Doué pour le dessin, le jeune Li est immédiatement repéré pour réaliser des affiches caricaturales fustigeant les nouveaux monstres à haïr : la Bande des 4, dits aussi les 4 crabes dont fait partie Jiang Qing, la propre veuve de Mao. Bien commode pour ne surtout pas entacher l'image immaculée du leader décédé. Et on passe de Mao Zhuxi à Hua Zhuxi, alias Huo Guofeng, président intérimaire dont l'Histoire a sans doute minimisé le rôle. Car après une décennie d'arrêt totale et de régression catastrophique, 1977 marque le début d'une nouvelle ère politique avec le retour en grâce et au premier plan d'un ancien compagnon de route de Mao victime de la gigantesque purge : Deng Xiaoping. Le Petit Timonier va faire passer des formules restées célèbres
* pour galvaniser son peuple et le guider peu à peu vers le grand écart unique entre communisme étatique centraliste et libéralisme économique. Ceux qui ont des notions de chinois apprécieront que Li Kunwu et son co-scénariste P. Ôtié proposent à chaque fois le texte original en caractères et en pinyin pour les noms propres, les slogans, les poésies, les chansons et les organismes. Le mot d'ordre est devenu la modernisation et le petit Deng écartera peu à peu Hua Guofeng, qualifié de conservateur.

Une vie chinoise 2 BIG

Enfin libéré et réhabilité, le père de Li peut retourner chez lui et les retrouvailles avec son épouse donnent le plus émouvant passage de l'album. Une planche muette digne de Chaplin où une maigre cuisse de poulet passe d'un bol à l'autre. Le jeune Li, que ses bâtards noirs d'ancêtres empêchent d'entrer au Parti fait des pieds et des mains pour être remarqué, jusqu'à dénoncer son meilleur ami comme réactionnaire. Comme ça ne suffit pas, il s'engage dans une unité de production, une misérable ferme où il vivra seul à s'occuper d'un maigre bétail. Le petit soldat-fermier est à nouveau remarqué pour son coup de pinceau, tombe amoureux puis de haut. Li Kunwu traduit son désespoir en transformant les personnages en bovins où on se croirait presque dans les aventures de La vache de Johan De Moor et Stephen Desberg ! Il ne se fait pas de cadeau, à aucun moment. Capable de bassesses comme de courage, porté par son idéalisme naïf puis petit bonhomme ballotté, longtemps déphasé par le revirement accéléré de son pays.

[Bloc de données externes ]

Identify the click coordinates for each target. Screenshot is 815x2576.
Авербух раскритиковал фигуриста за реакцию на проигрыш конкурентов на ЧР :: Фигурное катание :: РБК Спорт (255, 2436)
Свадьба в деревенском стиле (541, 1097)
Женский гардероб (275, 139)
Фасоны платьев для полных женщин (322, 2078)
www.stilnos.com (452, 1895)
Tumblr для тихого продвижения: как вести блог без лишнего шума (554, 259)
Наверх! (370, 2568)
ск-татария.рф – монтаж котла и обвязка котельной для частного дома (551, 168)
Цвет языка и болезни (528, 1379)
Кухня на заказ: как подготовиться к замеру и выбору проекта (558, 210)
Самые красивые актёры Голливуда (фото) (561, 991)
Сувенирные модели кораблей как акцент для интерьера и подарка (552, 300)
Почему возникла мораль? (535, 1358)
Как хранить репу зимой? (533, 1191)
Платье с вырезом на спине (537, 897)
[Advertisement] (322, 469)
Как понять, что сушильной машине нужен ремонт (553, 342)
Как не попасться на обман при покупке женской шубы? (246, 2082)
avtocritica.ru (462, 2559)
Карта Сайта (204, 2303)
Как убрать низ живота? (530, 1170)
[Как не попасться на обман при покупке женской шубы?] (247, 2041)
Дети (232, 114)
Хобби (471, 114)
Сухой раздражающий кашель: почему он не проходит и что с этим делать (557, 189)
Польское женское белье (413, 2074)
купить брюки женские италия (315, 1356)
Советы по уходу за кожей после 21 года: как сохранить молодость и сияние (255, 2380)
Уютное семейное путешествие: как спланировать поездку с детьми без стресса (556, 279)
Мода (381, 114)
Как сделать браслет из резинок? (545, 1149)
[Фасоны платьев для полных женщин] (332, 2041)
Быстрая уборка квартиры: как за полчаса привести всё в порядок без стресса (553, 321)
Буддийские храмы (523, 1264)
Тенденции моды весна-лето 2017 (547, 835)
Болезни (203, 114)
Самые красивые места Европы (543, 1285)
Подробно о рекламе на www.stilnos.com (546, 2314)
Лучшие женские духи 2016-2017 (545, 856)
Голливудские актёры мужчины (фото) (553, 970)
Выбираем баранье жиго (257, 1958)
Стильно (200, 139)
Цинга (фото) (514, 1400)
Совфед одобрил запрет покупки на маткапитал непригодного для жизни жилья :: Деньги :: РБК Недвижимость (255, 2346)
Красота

Sur son lit de mort, le vieux Li implorera en dernières volontés de verser son dernier salaire au Parti alors que les premiers touristes étrangers débarquent en Chine.

Et c'est peut-être le plus surprenant (ou dramatique) de l'ensemble. A nos yeux, le récit de Li Kunwu est d'une telle franchise qu'il pourrait passer pour une critique des retournements incessants de la politique de son pays au mépris de sa population et du lavage de cerveau de ses diverses propagandes. Alors que l'auteur, qui n'a rien d'un dissident exilé est au contraire un artiste tout ce qu'il y a d'officiel
**. Bref, encore un des paradoxes d'une nation gigantesque dont on n'a pas fini de scruter les bouleversements, toujours dirigée par un Parti Communiste mais entrée en trombe dans le système économique de l'ancien ennemi de classe au point de devenir bientôt la seconde puissance mondiale derrière les Etats Unis et (sauf accident***) les dépasser d'ici une génération.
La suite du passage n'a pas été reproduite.